Girl One(91)



Whether the woman is lying out of malice or simple confusion, I’m not sure, but I couldn’t help but think of alternatives. What if this tenth pregnancy was not a virgin birth at all, but rather a traditional pregnancy, caused by some nocturnal visitor? I can understand why the shame of such a liaison would lead the pregnant woman to lie about her condition and the reasoning behind it. History has been scattered with so many women who lie about “virgin birth” in order to save their honor and reputations, or perhaps through simple ignorance of biology, that my father had to work uphill against these rumors when his own experiments took place. Ironic, then, that his detractor could be using the very same lies to attack my father’s legacy.





41

“I can explain.”

“I don’t think you can.” Cate sounded bitterly exhausted, as if all the other times she’d quieted her doubts had led to this. “There’s no excuse for this … this book you’ve been scribbling away in secret all this time. Let’s take a look at some choice excerpts, shall we?”

Junior ran his hands through his hair. A familiar gesture, but one that belonged to somebody else, to Tom, and I had a sensation as if Junior had stolen it from a friend of mine. He was frantic and resigned at the same time. We’d retreated into Cate and Isabelle’s room.
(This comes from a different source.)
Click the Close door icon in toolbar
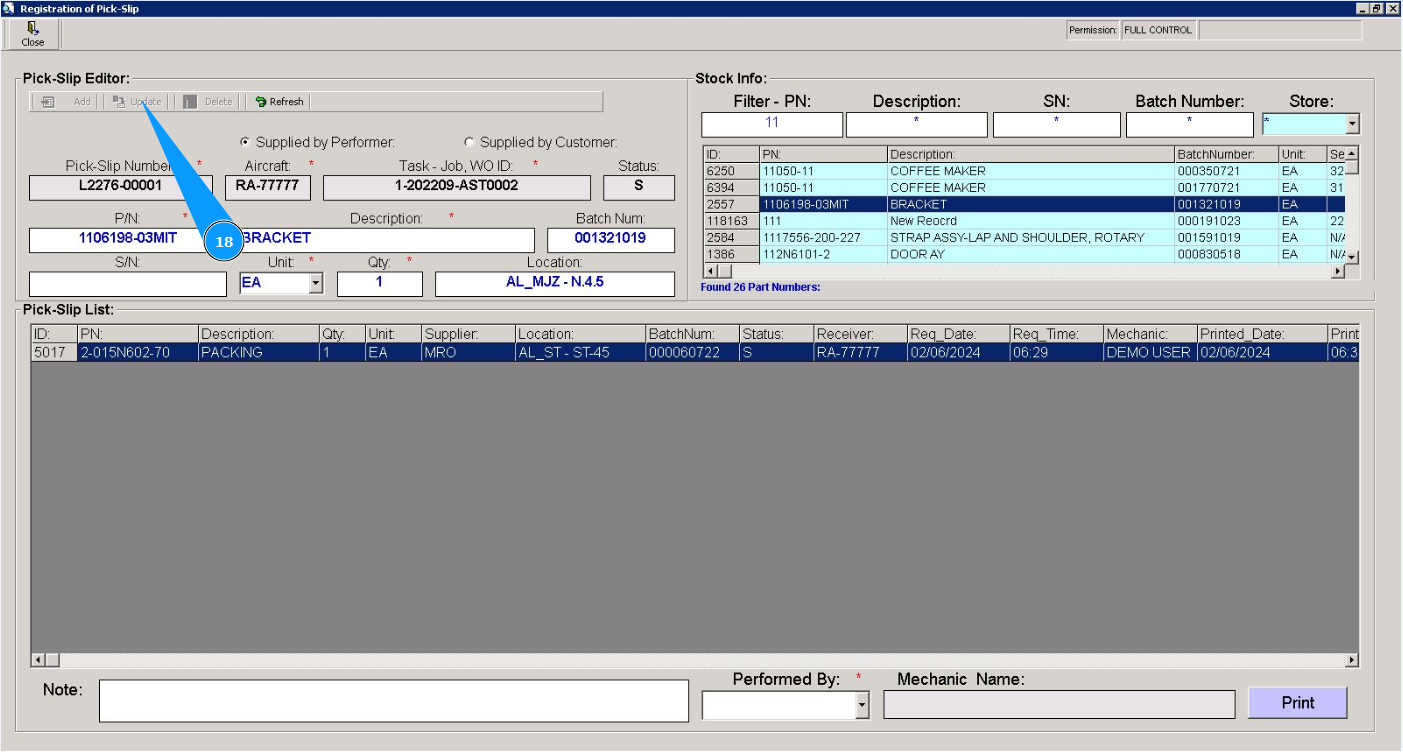Viewport: 1403px width, 754px height. pos(33,29)
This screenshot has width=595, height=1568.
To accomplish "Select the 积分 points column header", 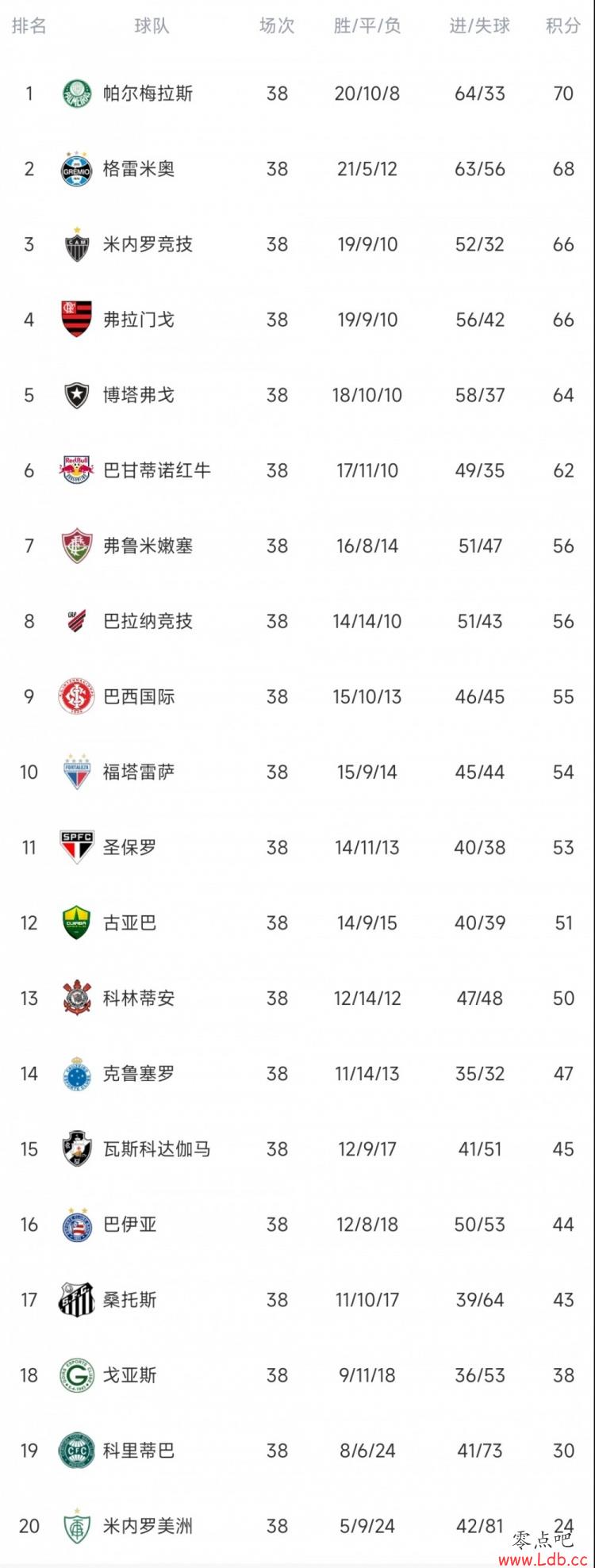I will pos(563,26).
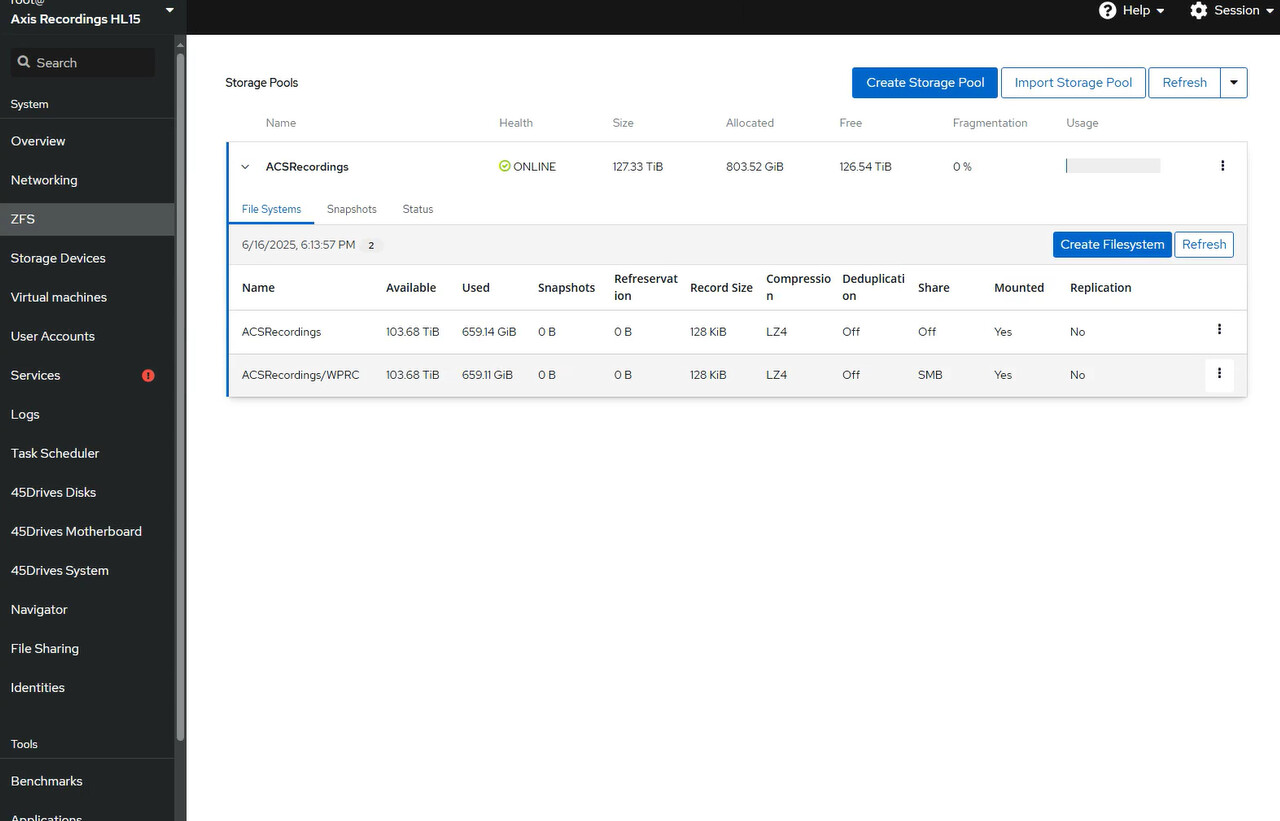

“I was just brainstorming that chapter,” Junior said, voice strained. “I wasn’t going to necessarily leave it in. I realize that it’s not fair. I never knew Lily-Anne. Or Barbara. I shouldn’t have accused them of lying.” He clasped his hands between his knees.

Only Isabelle was calm, sitting on the bed and switching languidly through channels like a kid ignoring her parents’ fight, Delilah’s stolen diary opened up on her lap.

Cate flipped through the pages, pausing. “Okay.” Her tone turned arch: “‘Like her mother, Josephine Morrow is beautiful. Long brown hair, even longer legs, high cheekbones, and eyes that seem to be evaluating you at every turn. She is driven to a fault, though her cool demeanor cracks a little when you get to know her. Making her laugh,’” Cate read, shaking her head, “‘feels like a triumph.’” She lifted her gaze from the page, eyebrow raised.

I turned to Junior, my cheeks and neck hot with chagrin, and he wouldn’t meet my eyes. Hearing myself rendered in third person was jarring, like I was being lifted outside of my own body and flattened and smoothed into a paper doll. “I asked you to stop writing this,” I said. “But you never were going to stop. You didn’t care.”

“This story is important to me,” Junior said.

“The question is, Junior, are you the one to tell it?” Cate asked. “Because personally, I think our story has been told by the wrong people all along. You don’t see anything wrong with having a front-row seat to all our most private tragedies. We’re just inventions to you.”

“Like light bulbs,” I said softly. “Like telephones.”

“And who wants to be a light bulb?” Cate asked.

“Just see it from my perspective.” Junior’s voice hardened, an abrupt energy in his posture. He straightened. “You Girls are the reason that my family was so broken. Don’t I deserve a chance to be part of the story? I lost my father as a kid. My mother was never the same after he died. I wanted to at least see that his work was worthwhile. And you, Josie. All of a sudden, you’re all over the news, talking about how you’re going to finish his work. Just hijack his legacy.”

“Hijack?” I said, stung. “I devoted my life to restoring his work and making him proud. That was always my intention. How can you fucking say that?”

“But imagine how it felt for me,” Junior said. “Watching somebody else take over my father’s work like that. I wanted to be part of it too. I wanted to have a say in his story.”

Cate waved one of the pages. “Reading this, I’m just seeing a lot of the same shit that’s already been published a thousand times. So he’s your father—so what?”

Junior watched her, different expressions flickering across his face: defensiveness, shame, anger. For a second, an almost heartbreaking optimism, like he might still fix this.

“You want a new take?” Cate asked. “A fresh take? Then think about this, Junior.” She stepped closer to him. “When your father started out, he was trying and failing to achieve the impossible. He would have tried and failed for decades if Morrow’s mother hadn’t reached out to him. Our mothers were the ones who did your father a favor. We’re our mothers’ creations every bit as much as we’re his. Now that we know about Lily-Anne, I’m not sure what your father had to do with anything.”

The flashing TV screen jangled at my nerves. The truth of what Cate had said seeped in a little deeper. I was my mother’s daughter and only my mother’s daughter. I was her brainchild, not just her flesh-and-blood daughter. She was my brainmother.

“Look, I’m sympathetic to the Girls of the Homestead,” Junior said, struggling to stay calm. “I am. I’ve found out a lot of things about my father that I don’t understand or like. He wasn’t the man I thought he was. It’s hard to accept that your father might’ve been a—a—”

“Villain? Liar? Thief?” Cate supplied helpfully.